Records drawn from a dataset
━━━━━━━━

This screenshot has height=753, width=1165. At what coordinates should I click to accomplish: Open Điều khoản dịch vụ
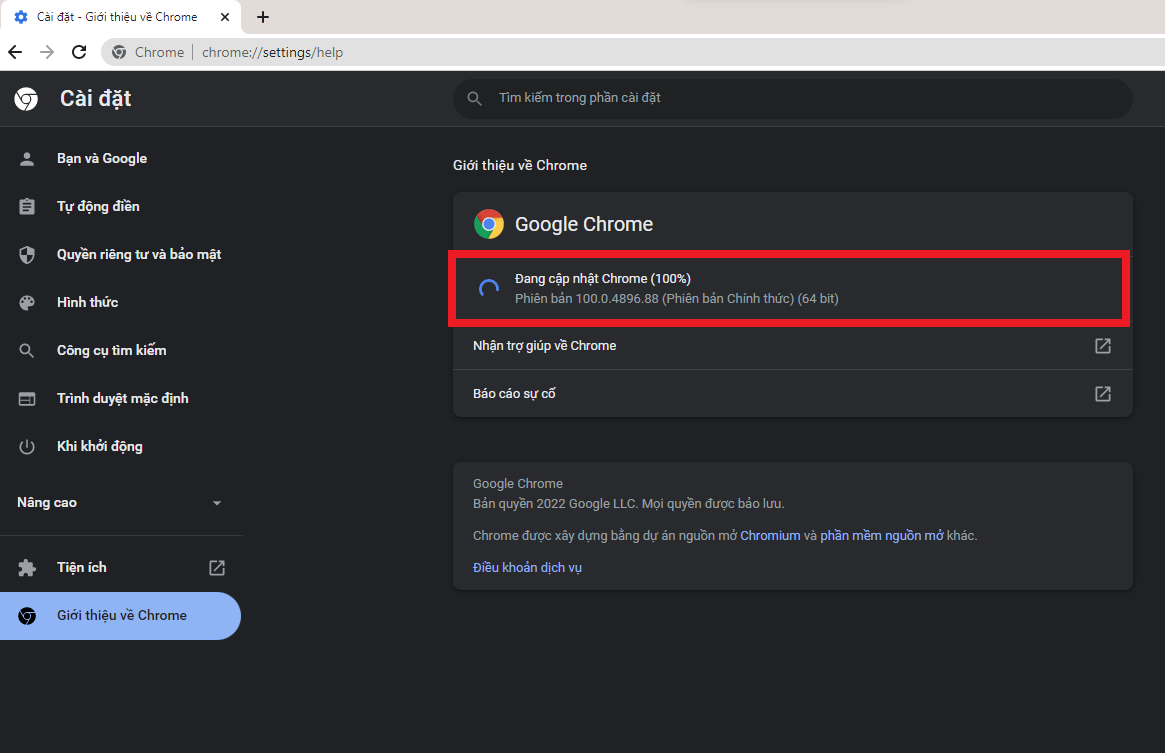pyautogui.click(x=527, y=566)
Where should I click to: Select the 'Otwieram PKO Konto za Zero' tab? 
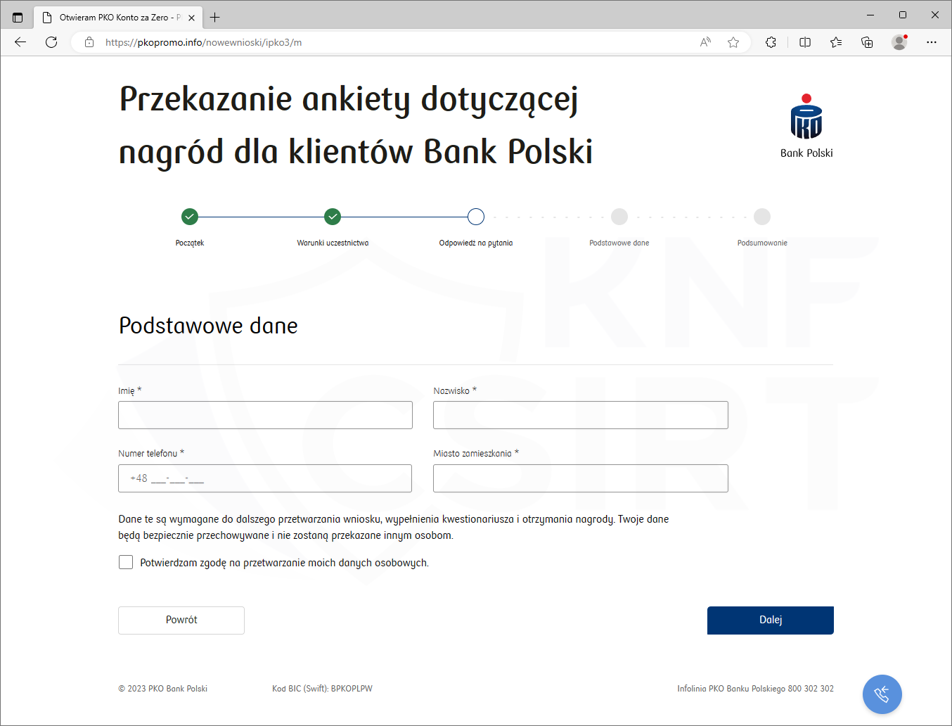pyautogui.click(x=115, y=17)
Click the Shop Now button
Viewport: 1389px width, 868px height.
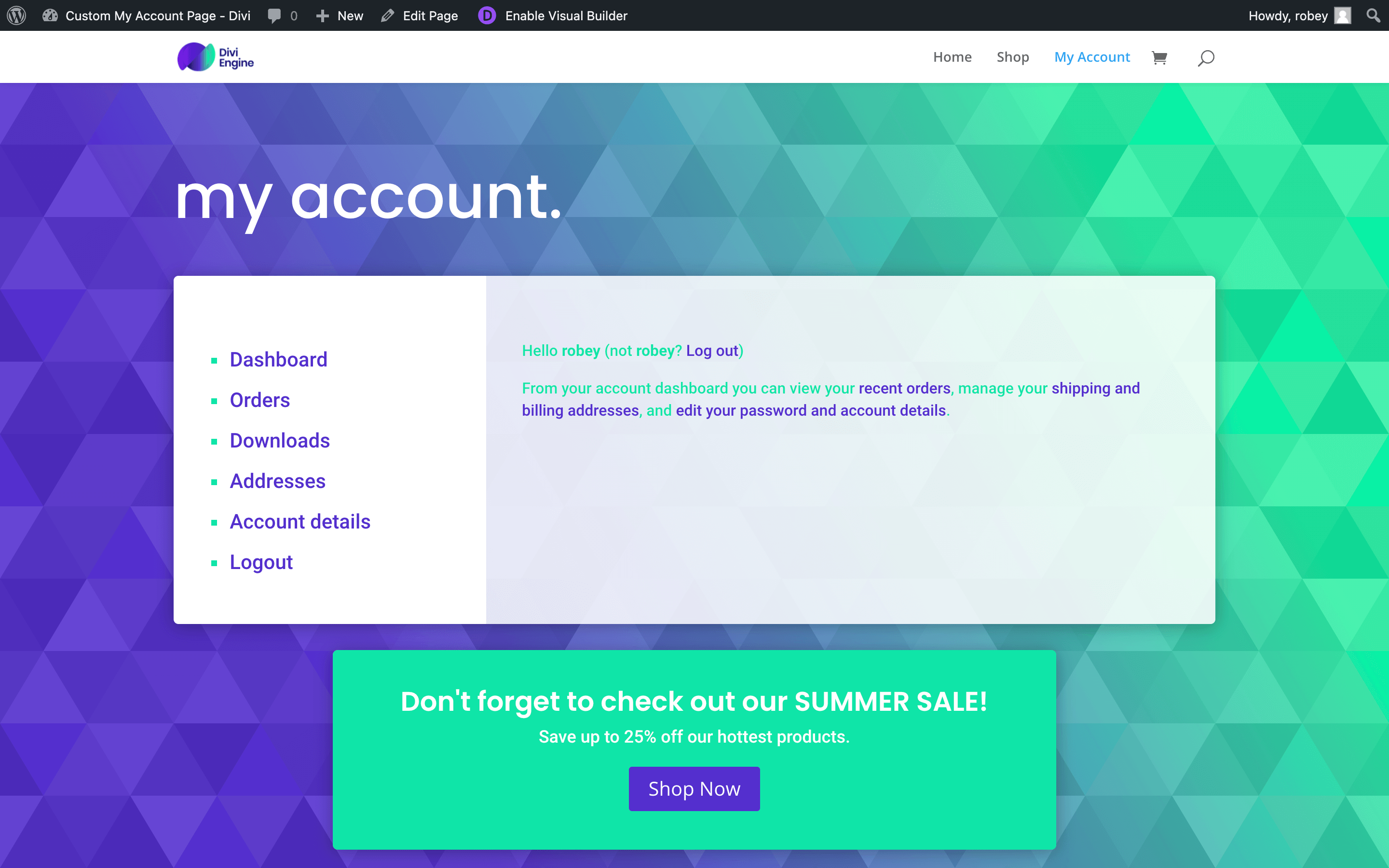(694, 789)
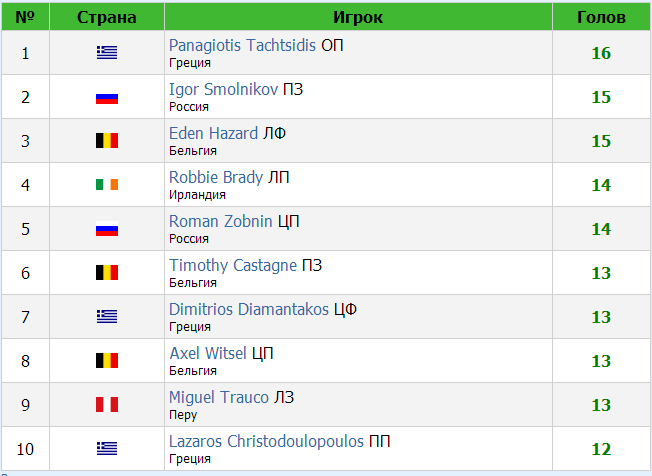Click the Russian flag beside Roman Zobnin
Image resolution: width=652 pixels, height=476 pixels.
107,229
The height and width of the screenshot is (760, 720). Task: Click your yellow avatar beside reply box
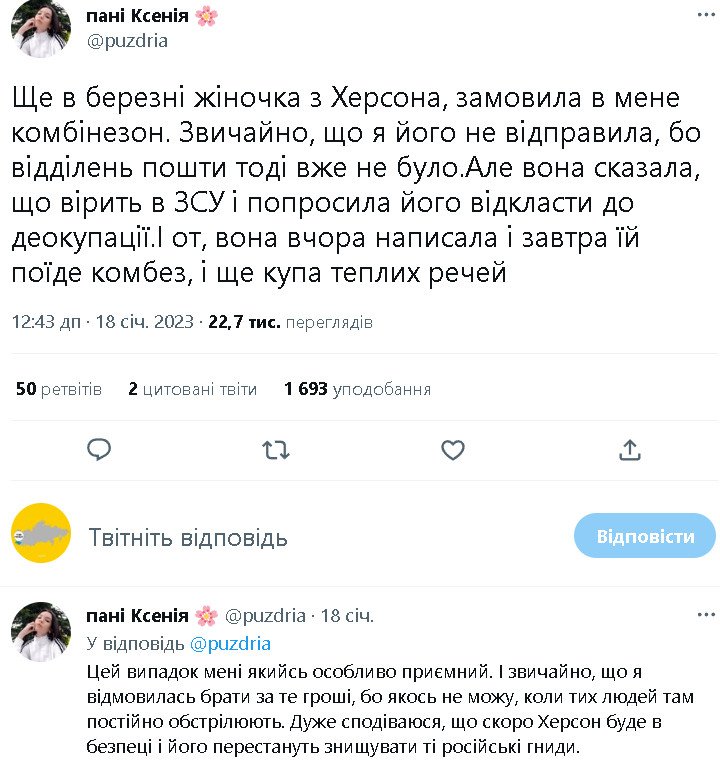(40, 537)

━━━━━━━━

▶ **PROBLEM DETAILS**: Exactly repeat the data above; the pictures do not belong in your copy.

▶ **TASK OUTPUT**:
This screenshot has height=753, width=1165. At what coordinates should I click to accomplish: Open Điều khoản dịch vụ
pyautogui.click(x=527, y=566)
Where should I click to: Select the 'Otwieram PKO Konto za Zero' tab? 
pyautogui.click(x=115, y=17)
Click the Shop Now button
Viewport: 1389px width, 868px height.
(694, 789)
Click the Russian flag beside Roman Zobnin
Image resolution: width=652 pixels, height=476 pixels.
107,229
The height and width of the screenshot is (760, 720). Task: Click your yellow avatar beside reply box
(40, 537)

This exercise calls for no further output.